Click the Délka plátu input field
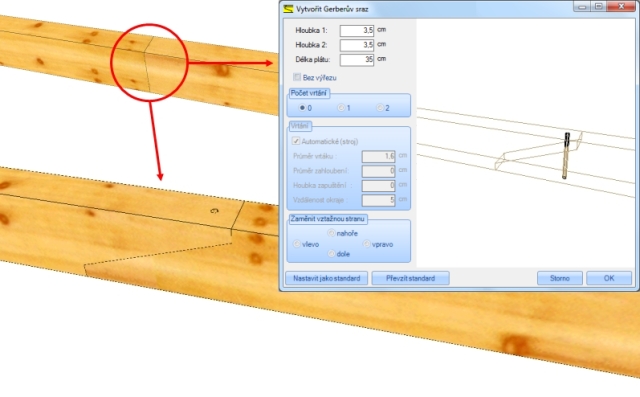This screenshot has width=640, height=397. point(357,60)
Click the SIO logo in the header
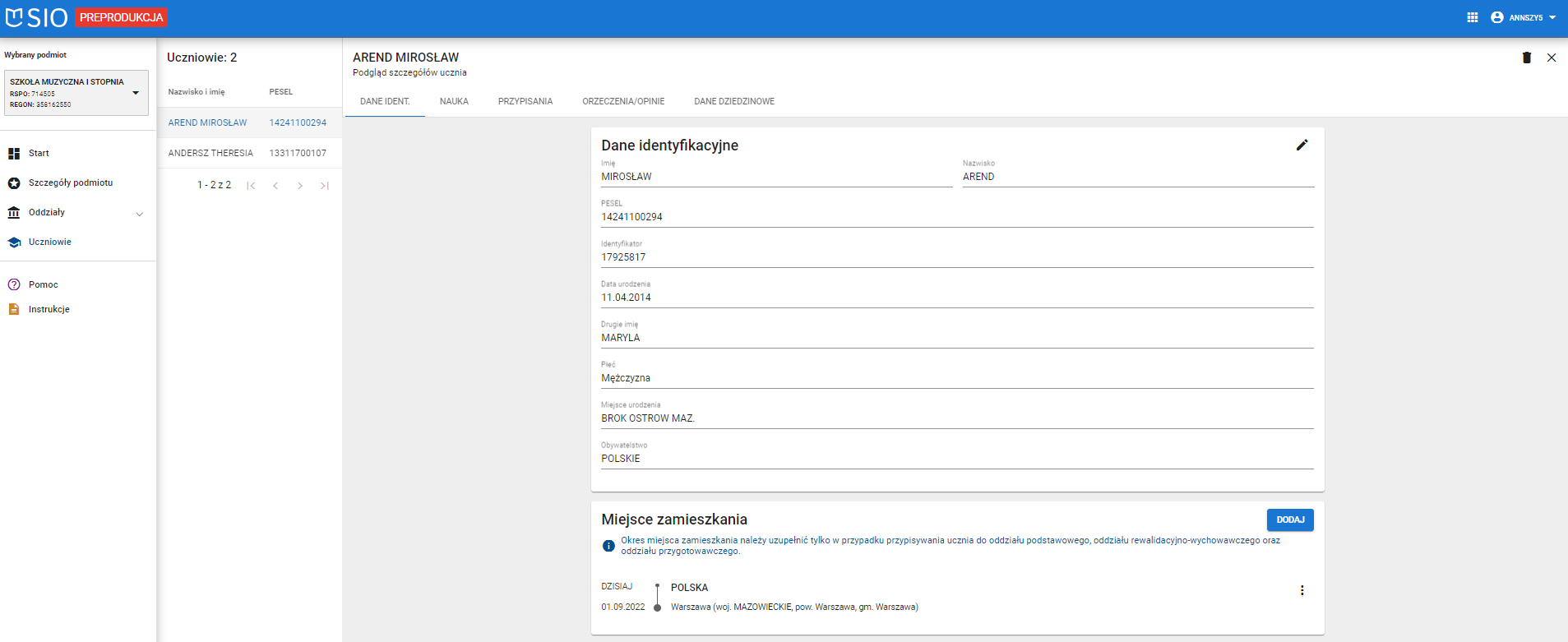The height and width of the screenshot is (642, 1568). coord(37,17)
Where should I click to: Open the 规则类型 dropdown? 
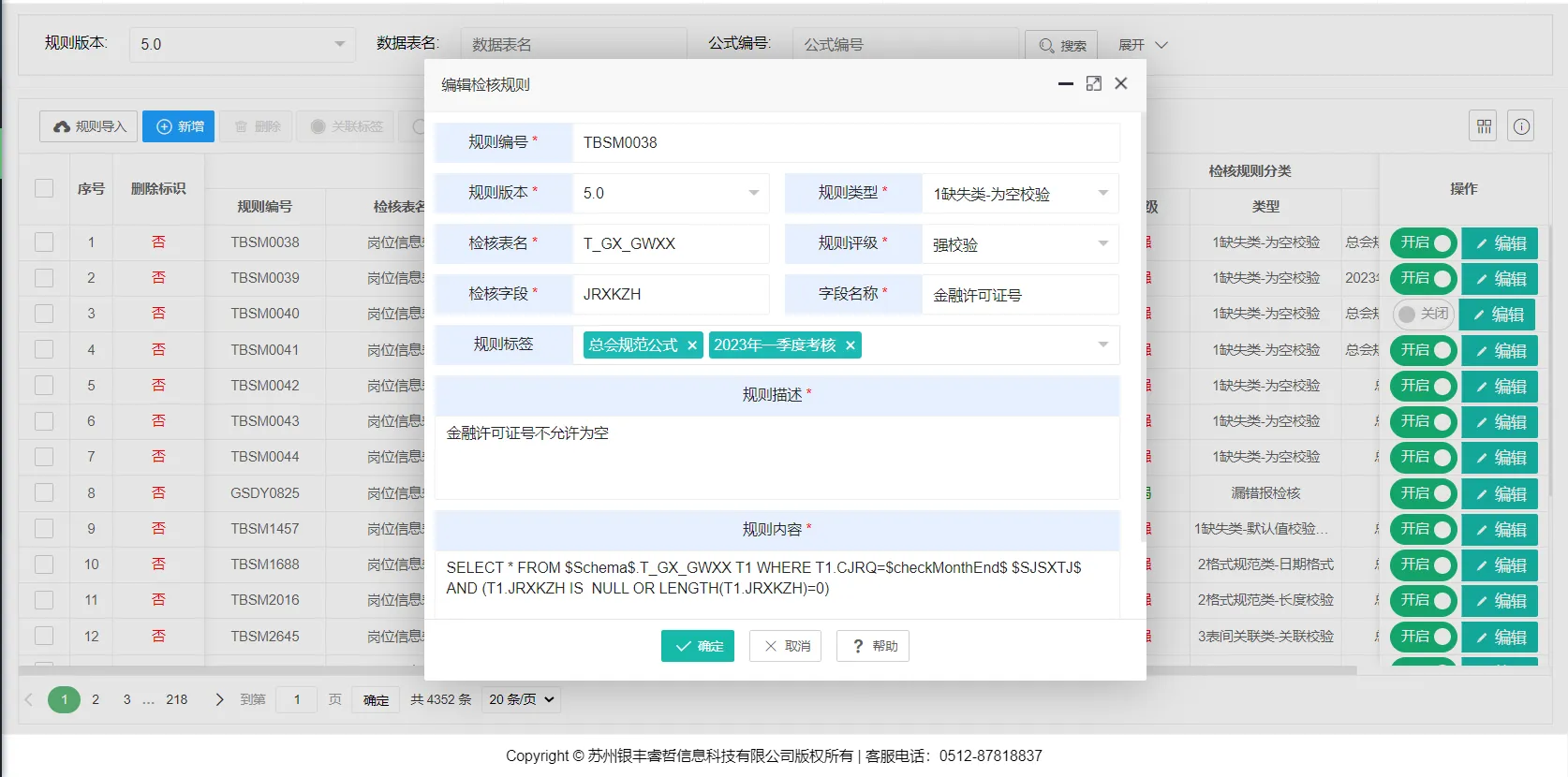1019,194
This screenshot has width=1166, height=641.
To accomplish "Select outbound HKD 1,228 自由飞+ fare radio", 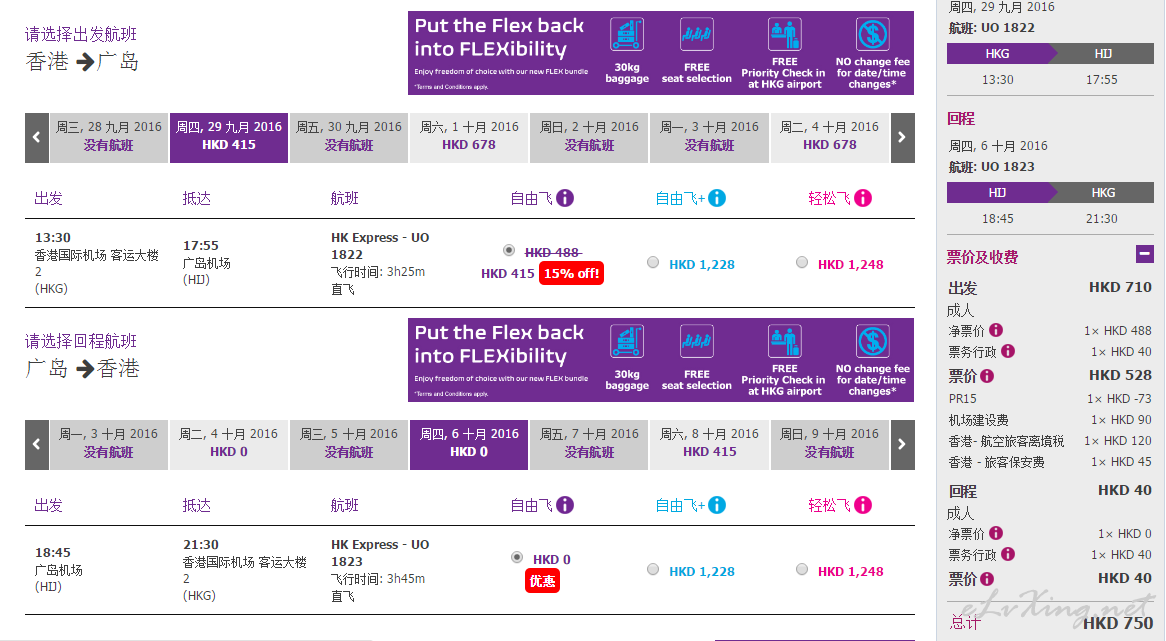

#####

» **Work instructions**:
Only the entries themselves should be output, word for word, with all pictures omitted.

» **Response to the task**:
Click the Délka plátu input field
This screenshot has width=640, height=397. point(357,60)
Click the SIO logo in the header
The height and width of the screenshot is (642, 1568). coord(37,17)
Where should I click to: Open the 规则类型 dropdown? 
1019,194
This screenshot has width=1166, height=641.
To accomplish "Select outbound HKD 1,228 自由飞+ fare radio", 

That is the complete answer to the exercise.